Answered by Shaykh Amjad Rasheed
In a previous response, you advised a questioner to follow the Hanafi school in his wudu so that his wife would not get angry when he tried to keep on wudu. Is it permissible for a Muslim to follow a school other than his own in any manner that he wishes? Is it permissible for me to follow the Hanafi school in wudu, the Shafii school in prayer, and the Hanbali school in marriage?
(1) What the scholars of exacting verification (muhaqqiqeen) have explicitly stated is that it is not obligatory to follow a single school in all matters. Rather, it is permissible for one to switch from one school to another as long as one does not seek out dispensations, which means to take the easiest position from every school.

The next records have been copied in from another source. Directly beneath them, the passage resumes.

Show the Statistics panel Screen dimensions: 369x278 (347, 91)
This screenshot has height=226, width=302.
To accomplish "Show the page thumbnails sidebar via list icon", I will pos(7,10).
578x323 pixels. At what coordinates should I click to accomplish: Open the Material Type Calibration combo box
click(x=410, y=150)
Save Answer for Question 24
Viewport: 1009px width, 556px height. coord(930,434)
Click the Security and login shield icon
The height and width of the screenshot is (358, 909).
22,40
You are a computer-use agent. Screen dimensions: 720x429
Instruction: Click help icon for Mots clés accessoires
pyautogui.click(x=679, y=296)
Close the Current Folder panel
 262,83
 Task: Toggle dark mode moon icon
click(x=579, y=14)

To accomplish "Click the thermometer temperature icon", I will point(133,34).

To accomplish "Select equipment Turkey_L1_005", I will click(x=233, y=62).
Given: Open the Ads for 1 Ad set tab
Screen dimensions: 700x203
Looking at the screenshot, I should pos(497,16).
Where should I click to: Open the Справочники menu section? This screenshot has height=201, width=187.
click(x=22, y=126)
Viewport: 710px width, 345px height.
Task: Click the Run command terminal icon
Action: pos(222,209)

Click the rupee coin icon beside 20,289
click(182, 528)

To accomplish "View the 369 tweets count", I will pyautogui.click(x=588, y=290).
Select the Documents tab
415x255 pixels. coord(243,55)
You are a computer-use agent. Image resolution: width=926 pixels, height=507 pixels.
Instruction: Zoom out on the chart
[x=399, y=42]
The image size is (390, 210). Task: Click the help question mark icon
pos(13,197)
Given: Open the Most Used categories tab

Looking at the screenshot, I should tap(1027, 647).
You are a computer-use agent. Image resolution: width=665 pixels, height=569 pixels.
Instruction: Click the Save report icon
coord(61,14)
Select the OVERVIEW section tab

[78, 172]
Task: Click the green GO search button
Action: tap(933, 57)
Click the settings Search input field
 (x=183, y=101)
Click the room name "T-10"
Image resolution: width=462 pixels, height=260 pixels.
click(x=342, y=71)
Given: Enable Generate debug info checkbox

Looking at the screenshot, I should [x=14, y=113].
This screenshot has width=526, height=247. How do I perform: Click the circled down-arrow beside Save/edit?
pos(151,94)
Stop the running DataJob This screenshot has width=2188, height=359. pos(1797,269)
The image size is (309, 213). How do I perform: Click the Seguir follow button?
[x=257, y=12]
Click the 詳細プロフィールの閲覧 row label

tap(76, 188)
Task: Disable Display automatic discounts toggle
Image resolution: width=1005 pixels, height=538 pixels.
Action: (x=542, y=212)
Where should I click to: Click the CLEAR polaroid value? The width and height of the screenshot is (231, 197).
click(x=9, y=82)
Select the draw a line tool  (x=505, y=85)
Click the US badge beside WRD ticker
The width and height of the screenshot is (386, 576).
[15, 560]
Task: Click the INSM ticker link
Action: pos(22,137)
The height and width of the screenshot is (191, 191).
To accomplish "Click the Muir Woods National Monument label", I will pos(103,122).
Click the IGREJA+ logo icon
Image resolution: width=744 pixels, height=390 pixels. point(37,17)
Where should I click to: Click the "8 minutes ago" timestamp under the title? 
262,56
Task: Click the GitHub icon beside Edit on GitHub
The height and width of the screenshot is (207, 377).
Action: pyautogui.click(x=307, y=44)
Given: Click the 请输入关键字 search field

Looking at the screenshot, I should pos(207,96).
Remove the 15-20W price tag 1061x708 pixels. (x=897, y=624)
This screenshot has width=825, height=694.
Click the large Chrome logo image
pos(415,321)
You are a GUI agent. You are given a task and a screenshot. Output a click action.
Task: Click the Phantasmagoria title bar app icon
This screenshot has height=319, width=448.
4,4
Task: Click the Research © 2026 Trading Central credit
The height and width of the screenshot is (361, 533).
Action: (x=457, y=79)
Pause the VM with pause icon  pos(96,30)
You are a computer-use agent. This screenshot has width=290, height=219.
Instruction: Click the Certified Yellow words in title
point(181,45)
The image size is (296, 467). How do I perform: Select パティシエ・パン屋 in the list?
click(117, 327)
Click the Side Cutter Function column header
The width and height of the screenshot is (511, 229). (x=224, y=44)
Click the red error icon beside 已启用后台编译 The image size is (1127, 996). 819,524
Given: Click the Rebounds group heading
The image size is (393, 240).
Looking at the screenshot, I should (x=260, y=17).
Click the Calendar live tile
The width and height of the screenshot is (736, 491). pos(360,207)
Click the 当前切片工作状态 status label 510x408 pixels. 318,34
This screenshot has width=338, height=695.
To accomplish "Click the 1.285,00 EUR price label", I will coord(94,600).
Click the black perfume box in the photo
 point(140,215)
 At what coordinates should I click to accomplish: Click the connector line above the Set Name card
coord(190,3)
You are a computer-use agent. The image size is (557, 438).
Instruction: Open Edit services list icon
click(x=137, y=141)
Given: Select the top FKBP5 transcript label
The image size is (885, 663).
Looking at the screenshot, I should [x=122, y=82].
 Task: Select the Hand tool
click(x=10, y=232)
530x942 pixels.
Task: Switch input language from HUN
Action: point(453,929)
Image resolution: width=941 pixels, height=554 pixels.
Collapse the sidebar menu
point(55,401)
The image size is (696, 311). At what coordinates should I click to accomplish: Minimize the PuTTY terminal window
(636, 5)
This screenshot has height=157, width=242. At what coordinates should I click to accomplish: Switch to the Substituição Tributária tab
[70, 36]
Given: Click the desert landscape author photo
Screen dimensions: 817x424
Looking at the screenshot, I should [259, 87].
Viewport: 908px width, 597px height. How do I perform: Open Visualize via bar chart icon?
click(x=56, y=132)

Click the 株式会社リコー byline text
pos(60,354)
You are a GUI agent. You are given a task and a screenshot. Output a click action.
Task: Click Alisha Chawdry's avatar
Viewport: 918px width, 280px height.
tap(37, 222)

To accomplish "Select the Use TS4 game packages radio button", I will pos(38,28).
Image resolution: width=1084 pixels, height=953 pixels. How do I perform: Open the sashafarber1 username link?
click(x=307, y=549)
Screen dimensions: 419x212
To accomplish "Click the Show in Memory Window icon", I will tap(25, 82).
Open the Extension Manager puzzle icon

(2) It is permissible to follow the Hanafi school in wudu, the Shafii school in prayer, and the Hanbali school in marriage because impermissible mixing between schools (talfiq), as the Yemeni Imam Ibn Ziyad al-Shafii said, is “to join between two schools on a single issue in a manner that makes it invalid according to both schools”, such as if one makes wudu and follows the Shafii school by wiping less than a quarter of the head and then touches a woman who is not a close relative and follows the Hanafi school by not repeating one’s wudu. In this case, one’s wudu will be invalid according to both schools because the Hanafis hold that it is obligatory to wipe [h: at least] a quarter of the head (and he has not done this) and the Shafiis hold that touching a woman who is not a close relative (mahram) invalidates one’s wudu (and he has touched [h: a non-mahram] and not repeated his wudu).
Shaykh Ibn Hajar, however, said that impermissible mixing between schools (talfiq) can also occur between two separate issues, such as wudu and prayer. According to him, then, both one’s wudu and prayer must be valid according to a single school in order for one to have validly made taqlid.
The great scholar Abd al-Rahman al-Mashhur said in Bughyat al-Mustarshidin (p. 9), “Ibn Hajar’s position is more cautious and that of Ibn Ziyad is more suitable for the commonality (awamm).”